Oxybasis is a flowering plant genus from the subfamily Chenopodioideae of the family Amaranthaceae. It was first described in 1841, and newly used since 2012 for five species that were traditionally grouped into genus Chenopodium. They occur in Europe, Asia, North Africa and America.

== Description ==
According to Fuentes-Bazan et al. (2012), the species in genus Oxybasis are non-aromatic annual herbs. Their stems grow erect to ascending or prostrate and are branched with usually alternate, basally sometimes nearly opposite branches. The alternate leaves consist of a petiole and a simple blade.
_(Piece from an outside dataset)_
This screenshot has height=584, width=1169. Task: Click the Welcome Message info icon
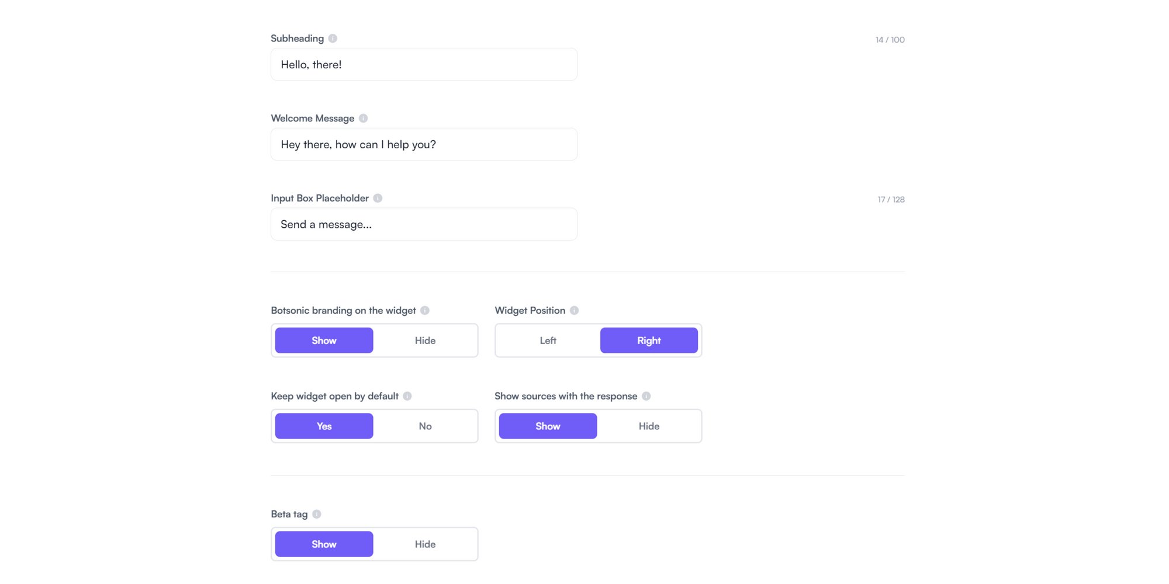tap(362, 117)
The leaf blade is thickish oder slightly fleshy, and may be triangular, triangular to narrowly triangular, hastate, rhombic, or lanceolate, with entire to dentate margins.

The axillary and terminal inflorescences consist of spicately or sometimes paniculately arranged compact glomerules of flowers, ebracteate or in the axils of leaf-like bracts. Usually there a two types of flowers: The terminal flowers are bisexual, with 3-5 nearly free perianth segments, 1 (-5) stamens and an ovary with 2 (-3) stigmas. The lateral flowers are usually female, with 3 (-4) variously connate perianth segments, missing (-1) stamens and 2 stigmas.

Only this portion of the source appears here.